__INSTRUCTIONS FOR THE TASK__
Give back all of the data exactly.

(Stored items)
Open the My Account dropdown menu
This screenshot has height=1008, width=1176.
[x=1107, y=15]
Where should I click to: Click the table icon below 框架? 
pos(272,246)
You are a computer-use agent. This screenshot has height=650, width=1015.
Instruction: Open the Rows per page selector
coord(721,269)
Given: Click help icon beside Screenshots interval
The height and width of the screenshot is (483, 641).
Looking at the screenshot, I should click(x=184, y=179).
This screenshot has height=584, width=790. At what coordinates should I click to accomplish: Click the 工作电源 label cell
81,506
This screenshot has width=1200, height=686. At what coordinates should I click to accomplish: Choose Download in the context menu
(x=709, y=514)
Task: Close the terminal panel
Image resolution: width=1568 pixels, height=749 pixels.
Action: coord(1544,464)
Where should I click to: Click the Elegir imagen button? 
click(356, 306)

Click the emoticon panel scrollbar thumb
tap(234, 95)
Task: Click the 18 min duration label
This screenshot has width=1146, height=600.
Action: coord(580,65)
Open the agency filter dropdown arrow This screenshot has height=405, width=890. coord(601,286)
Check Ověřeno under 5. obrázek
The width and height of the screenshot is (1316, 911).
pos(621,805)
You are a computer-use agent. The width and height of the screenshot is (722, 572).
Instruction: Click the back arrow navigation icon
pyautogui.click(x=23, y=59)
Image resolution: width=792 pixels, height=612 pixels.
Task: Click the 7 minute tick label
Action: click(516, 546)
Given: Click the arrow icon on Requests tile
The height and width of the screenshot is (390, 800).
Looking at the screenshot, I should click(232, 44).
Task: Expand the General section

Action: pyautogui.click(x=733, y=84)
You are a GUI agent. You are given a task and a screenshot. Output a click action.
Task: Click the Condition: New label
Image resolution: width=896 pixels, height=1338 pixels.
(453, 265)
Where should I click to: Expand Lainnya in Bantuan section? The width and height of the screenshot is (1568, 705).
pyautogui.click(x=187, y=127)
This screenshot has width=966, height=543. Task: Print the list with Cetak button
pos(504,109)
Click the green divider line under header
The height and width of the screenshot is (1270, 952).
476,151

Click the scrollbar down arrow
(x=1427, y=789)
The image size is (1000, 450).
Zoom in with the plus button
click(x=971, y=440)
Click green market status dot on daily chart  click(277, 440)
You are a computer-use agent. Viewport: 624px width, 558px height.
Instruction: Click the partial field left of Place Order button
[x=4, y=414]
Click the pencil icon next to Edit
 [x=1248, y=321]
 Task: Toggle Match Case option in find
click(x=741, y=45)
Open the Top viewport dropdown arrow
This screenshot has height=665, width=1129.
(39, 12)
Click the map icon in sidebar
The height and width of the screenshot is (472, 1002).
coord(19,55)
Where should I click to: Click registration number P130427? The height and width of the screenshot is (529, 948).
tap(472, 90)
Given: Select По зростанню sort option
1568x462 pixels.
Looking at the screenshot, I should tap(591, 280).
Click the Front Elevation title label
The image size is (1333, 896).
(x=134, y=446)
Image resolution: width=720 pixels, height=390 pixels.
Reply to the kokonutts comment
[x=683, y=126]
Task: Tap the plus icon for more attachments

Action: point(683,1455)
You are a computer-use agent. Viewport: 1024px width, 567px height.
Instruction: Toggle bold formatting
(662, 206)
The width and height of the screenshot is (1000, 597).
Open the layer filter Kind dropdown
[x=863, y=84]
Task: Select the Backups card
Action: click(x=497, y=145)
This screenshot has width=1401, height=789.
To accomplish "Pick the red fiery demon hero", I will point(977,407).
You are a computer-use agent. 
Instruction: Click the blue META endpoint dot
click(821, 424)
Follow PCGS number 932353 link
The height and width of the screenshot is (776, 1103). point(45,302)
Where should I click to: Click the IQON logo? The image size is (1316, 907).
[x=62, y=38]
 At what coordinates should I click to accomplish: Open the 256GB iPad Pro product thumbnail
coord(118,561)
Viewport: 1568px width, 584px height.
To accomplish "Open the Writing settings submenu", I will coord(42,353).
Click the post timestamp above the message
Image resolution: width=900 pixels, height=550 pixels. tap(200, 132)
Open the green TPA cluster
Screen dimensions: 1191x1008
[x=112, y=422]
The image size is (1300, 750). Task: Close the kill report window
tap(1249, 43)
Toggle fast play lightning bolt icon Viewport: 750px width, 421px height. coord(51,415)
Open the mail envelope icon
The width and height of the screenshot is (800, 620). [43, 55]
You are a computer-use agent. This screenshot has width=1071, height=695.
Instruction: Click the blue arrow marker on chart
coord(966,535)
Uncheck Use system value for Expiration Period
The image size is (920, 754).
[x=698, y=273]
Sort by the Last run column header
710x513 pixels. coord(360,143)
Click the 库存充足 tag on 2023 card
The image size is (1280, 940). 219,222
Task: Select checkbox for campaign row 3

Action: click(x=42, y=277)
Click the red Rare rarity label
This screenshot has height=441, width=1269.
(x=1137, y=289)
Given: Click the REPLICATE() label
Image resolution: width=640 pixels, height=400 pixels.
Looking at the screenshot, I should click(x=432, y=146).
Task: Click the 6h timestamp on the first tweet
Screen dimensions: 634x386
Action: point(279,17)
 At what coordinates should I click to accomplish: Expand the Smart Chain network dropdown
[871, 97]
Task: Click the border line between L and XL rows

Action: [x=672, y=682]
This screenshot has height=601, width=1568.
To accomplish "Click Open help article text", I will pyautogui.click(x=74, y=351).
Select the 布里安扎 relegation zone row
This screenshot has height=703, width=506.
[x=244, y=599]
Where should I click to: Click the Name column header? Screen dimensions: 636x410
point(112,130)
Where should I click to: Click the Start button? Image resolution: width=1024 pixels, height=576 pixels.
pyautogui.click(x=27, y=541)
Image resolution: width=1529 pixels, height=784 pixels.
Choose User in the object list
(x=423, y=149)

__TASK OUTPUT__
Open the My Account dropdown menu
This screenshot has height=1008, width=1176.
[x=1107, y=15]
Where should I click to: Click the table icon below 框架? 
pos(272,246)
You are a computer-use agent. This screenshot has height=650, width=1015.
Instruction: Open the Rows per page selector
coord(721,269)
Given: Click help icon beside Screenshots interval
The height and width of the screenshot is (483, 641).
Looking at the screenshot, I should click(x=184, y=179).
This screenshot has height=584, width=790. At what coordinates should I click to accomplish: Click the 工作电源 label cell
81,506
This screenshot has width=1200, height=686. At what coordinates should I click to accomplish: Choose Download in the context menu
(x=709, y=514)
Task: Close the terminal panel
Image resolution: width=1568 pixels, height=749 pixels.
Action: coord(1544,464)
Where should I click to: Click the Elegir imagen button? 
click(356, 306)

Click the emoticon panel scrollbar thumb
tap(234, 95)
Task: Click the 18 min duration label
This screenshot has width=1146, height=600.
Action: coord(580,65)
Open the agency filter dropdown arrow This screenshot has height=405, width=890. coord(601,286)
Check Ověřeno under 5. obrázek
The width and height of the screenshot is (1316, 911).
pos(621,805)
You are a computer-use agent. The width and height of the screenshot is (722, 572).
Instruction: Click the back arrow navigation icon
pyautogui.click(x=23, y=59)
Image resolution: width=792 pixels, height=612 pixels.
Task: Click the 7 minute tick label
Action: click(516, 546)
Given: Click the arrow icon on Requests tile
The height and width of the screenshot is (390, 800).
Looking at the screenshot, I should click(232, 44).
Task: Expand the General section

Action: pyautogui.click(x=733, y=84)
You are a GUI agent. You are given a task and a screenshot. Output a click action.
Task: Click the Condition: New label
Image resolution: width=896 pixels, height=1338 pixels.
(453, 265)
Where should I click to: Expand Lainnya in Bantuan section? The width and height of the screenshot is (1568, 705).
pyautogui.click(x=187, y=127)
This screenshot has width=966, height=543. Task: Print the list with Cetak button
pos(504,109)
Click the green divider line under header
The height and width of the screenshot is (1270, 952).
476,151

Click the scrollbar down arrow
(x=1427, y=789)
The image size is (1000, 450).
Zoom in with the plus button
click(x=971, y=440)
Click green market status dot on daily chart  click(277, 440)
You are a computer-use agent. Viewport: 624px width, 558px height.
Instruction: Click the partial field left of Place Order button
[x=4, y=414]
Click the pencil icon next to Edit
 [x=1248, y=321]
 Task: Toggle Match Case option in find
click(x=741, y=45)
Open the Top viewport dropdown arrow
This screenshot has height=665, width=1129.
(39, 12)
Click the map icon in sidebar
The height and width of the screenshot is (472, 1002).
coord(19,55)
Where should I click to: Click registration number P130427? The height and width of the screenshot is (529, 948).
tap(472, 90)
Given: Select По зростанню sort option
1568x462 pixels.
Looking at the screenshot, I should tap(591, 280).
Click the Front Elevation title label
The image size is (1333, 896).
(x=134, y=446)
Image resolution: width=720 pixels, height=390 pixels.
Reply to the kokonutts comment
[x=683, y=126]
Task: Tap the plus icon for more attachments

Action: point(683,1455)
You are a computer-use agent. Viewport: 1024px width, 567px height.
Instruction: Toggle bold formatting
(662, 206)
The width and height of the screenshot is (1000, 597).
Open the layer filter Kind dropdown
[x=863, y=84]
Task: Select the Backups card
Action: click(x=497, y=145)
This screenshot has width=1401, height=789.
To accomplish "Pick the red fiery demon hero", I will point(977,407).
You are a computer-use agent. 
Instruction: Click the blue META endpoint dot
click(821, 424)
Follow PCGS number 932353 link
The height and width of the screenshot is (776, 1103). point(45,302)
Where should I click to: Click the IQON logo? The image size is (1316, 907).
[x=62, y=38]
 At what coordinates should I click to accomplish: Open the 256GB iPad Pro product thumbnail
coord(118,561)
Viewport: 1568px width, 584px height.
To accomplish "Open the Writing settings submenu", I will coord(42,353).
Click the post timestamp above the message
Image resolution: width=900 pixels, height=550 pixels. tap(200, 132)
Open the green TPA cluster
Screen dimensions: 1191x1008
[x=112, y=422]
The image size is (1300, 750). Task: Close the kill report window
tap(1249, 43)
Toggle fast play lightning bolt icon Viewport: 750px width, 421px height. coord(51,415)
Open the mail envelope icon
The width and height of the screenshot is (800, 620). [43, 55]
You are a computer-use agent. This screenshot has width=1071, height=695.
Instruction: Click the blue arrow marker on chart
coord(966,535)
Uncheck Use system value for Expiration Period
The image size is (920, 754).
[x=698, y=273]
Sort by the Last run column header
710x513 pixels. coord(360,143)
Click the 库存充足 tag on 2023 card
The image size is (1280, 940). 219,222
Task: Select checkbox for campaign row 3

Action: click(x=42, y=277)
Click the red Rare rarity label
This screenshot has height=441, width=1269.
(x=1137, y=289)
Given: Click the REPLICATE() label
Image resolution: width=640 pixels, height=400 pixels.
Looking at the screenshot, I should click(x=432, y=146).
Task: Click the 6h timestamp on the first tweet
Screen dimensions: 634x386
Action: point(279,17)
 At what coordinates should I click to accomplish: Expand the Smart Chain network dropdown
[871, 97]
Task: Click the border line between L and XL rows

Action: [x=672, y=682]
This screenshot has height=601, width=1568.
To accomplish "Click Open help article text", I will pyautogui.click(x=74, y=351).
Select the 布里安扎 relegation zone row
This screenshot has height=703, width=506.
[x=244, y=599]
Where should I click to: Click the Name column header? Screen dimensions: 636x410
point(112,130)
Where should I click to: Click the Start button? Image resolution: width=1024 pixels, height=576 pixels.
pyautogui.click(x=27, y=541)
Image resolution: width=1529 pixels, height=784 pixels.
Choose User in the object list
(x=423, y=149)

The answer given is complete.